Optimizing The Washington Post retention funnel

Project team

Product Manager, Product Designer (my role), Marketing Director, Engineering: FED/BED/QA, Analyst, Customer Service Director

Background

The self-service cancel flow is a relatively new feature at The Post. At its core, we believe that canceling a subscription should be low-friction if someone is truly ready to end their relationship with us—however we also recognize the need to balance that with profitability and the greater needs of the business.

We’re constantly optimizing ways to surface subscription value in this flow so that subscribers self-defer from canceling—but historically, our strategy has been to simply just kick the can down the road by putting a lower offer in front of them to stay. This left us wondering:

How might we surface value beyond monetary savings at the point of cancellation so that subscribers truly understand the value of their Washington Post subscription?

The control cancel flow already included a rote list of benefits—but there wasn’t much context, so we saw a plethora of opportunity to dive into.

Control user flow:

Hypothesis

Displaying subscription benefits prominently, at the beginning of the cancel flow, will increase discovery and exploration, and lower overall cancellations.

Through this A/B split test, we aimed to answer two questions:

  1. Does moving the benefits page from Step 3 to Step 1 increase the cancel drop-off rate?

  2. Which benefit variant—“Subscriber Features,” or “Exclusive Journalism”—is more enticing, thus resulting in a higher drop-off rate?

Variant A (“Subscriber Benefits”), highlights three key benefits of being a subscriber, with links out to these features to show them more:

  • Subscriber-only programs—subscribers can attend live programming with government and business leaders

  • Interests selections page—users can customize content recommendations to surface more of what matters to them

  • Podcasts landing page—Subscribers often cancel because they don’t have time to read. Listening to the news can sometimes be an alternate, time-saving medium to reading

For Variant B “Exclusive Journalism”, we partnered with newsroom editors to feature three high-converting pieces of content exclusive to the Washington Post. These articles have historically been top-converting from the paywall, so it made sense to try them here as well. In this variant, we include an illustration, headline, and blurb, paired with an explicit call to action to promote interest and curiosity.

Test results

The test ran from April 12, 2022–May 4, 2022. The winning variant rolled out May 5.

Both variants worked well to lead people away from the cancel flow, but the overall winner was Variant B “Exclusive Journalism.”

Key insights

  1. Both variants outperformed the control in terms of leading subscribers away from the cancel flow and encouraging them to reengage with our content and benefits, however Variant B “Exclusive Journalism” was the clear winner.

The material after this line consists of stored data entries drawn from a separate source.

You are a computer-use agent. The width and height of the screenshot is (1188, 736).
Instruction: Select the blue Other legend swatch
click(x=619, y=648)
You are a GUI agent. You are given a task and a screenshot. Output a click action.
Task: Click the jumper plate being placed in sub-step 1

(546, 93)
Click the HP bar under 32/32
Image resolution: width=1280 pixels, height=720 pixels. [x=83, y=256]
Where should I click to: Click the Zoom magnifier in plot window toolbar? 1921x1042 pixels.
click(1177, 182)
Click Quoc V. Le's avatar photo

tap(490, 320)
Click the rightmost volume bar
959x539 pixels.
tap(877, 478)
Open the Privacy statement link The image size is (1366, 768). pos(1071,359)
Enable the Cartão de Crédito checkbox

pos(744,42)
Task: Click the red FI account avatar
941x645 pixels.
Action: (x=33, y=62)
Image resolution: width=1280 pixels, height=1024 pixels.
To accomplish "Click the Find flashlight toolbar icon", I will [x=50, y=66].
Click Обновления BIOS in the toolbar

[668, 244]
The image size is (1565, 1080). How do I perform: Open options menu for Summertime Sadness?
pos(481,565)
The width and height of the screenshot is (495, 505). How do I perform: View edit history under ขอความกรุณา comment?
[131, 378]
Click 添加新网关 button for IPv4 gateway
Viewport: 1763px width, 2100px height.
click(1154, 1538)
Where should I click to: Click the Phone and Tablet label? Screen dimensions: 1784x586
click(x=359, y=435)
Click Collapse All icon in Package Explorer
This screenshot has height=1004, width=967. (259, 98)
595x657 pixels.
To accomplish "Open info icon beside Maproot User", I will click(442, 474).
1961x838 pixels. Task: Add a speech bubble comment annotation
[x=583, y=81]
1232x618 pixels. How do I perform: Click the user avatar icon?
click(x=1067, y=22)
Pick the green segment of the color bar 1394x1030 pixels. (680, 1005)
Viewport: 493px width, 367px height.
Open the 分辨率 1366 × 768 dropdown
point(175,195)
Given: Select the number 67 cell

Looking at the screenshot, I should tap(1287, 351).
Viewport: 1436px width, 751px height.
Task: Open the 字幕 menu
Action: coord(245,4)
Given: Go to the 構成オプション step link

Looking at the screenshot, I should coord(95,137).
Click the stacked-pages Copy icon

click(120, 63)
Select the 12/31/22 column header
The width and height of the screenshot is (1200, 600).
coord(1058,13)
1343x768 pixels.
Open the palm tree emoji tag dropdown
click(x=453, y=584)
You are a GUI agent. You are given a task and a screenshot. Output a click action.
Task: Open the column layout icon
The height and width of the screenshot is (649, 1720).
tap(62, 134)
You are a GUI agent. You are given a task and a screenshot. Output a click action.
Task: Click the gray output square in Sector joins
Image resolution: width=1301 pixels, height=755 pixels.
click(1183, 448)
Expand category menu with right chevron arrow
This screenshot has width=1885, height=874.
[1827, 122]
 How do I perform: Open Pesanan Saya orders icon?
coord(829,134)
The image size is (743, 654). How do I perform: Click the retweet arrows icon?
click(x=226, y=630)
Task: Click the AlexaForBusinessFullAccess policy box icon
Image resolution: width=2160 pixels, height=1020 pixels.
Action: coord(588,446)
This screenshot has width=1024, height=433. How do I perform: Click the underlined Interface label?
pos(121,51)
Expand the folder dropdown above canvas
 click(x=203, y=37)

  2. Only half of those who abandoned the flow to explore benefits/journalism, returned to cancel either that day, or on a different day. We are continuing to monitor this until we reach statistical significance, so that we can truly understand the broader impact of this updated flow on subscriber retention.

What’s next

There’s much experimentation and tinkering to be done on this experience. A few things we’d really like to dig into and optimize in the coming quarters:

  • Understand which subscriber features they are and are not using, and leverage that information as a retention tactic at the point of cancellation.

  • Be smarter with presenting low-priced offers as a retention tactic. How might we offer a discounted rate that is customized to the user so that it’s not a blanket discount, but the right offer for them in that moment?

  • Experiment with emotional appeal by testing pricing transparency tactics. Does disclosing “where the money goes” at the point of cancellation remind subscribers that their subscription funds boots on the ground journalism?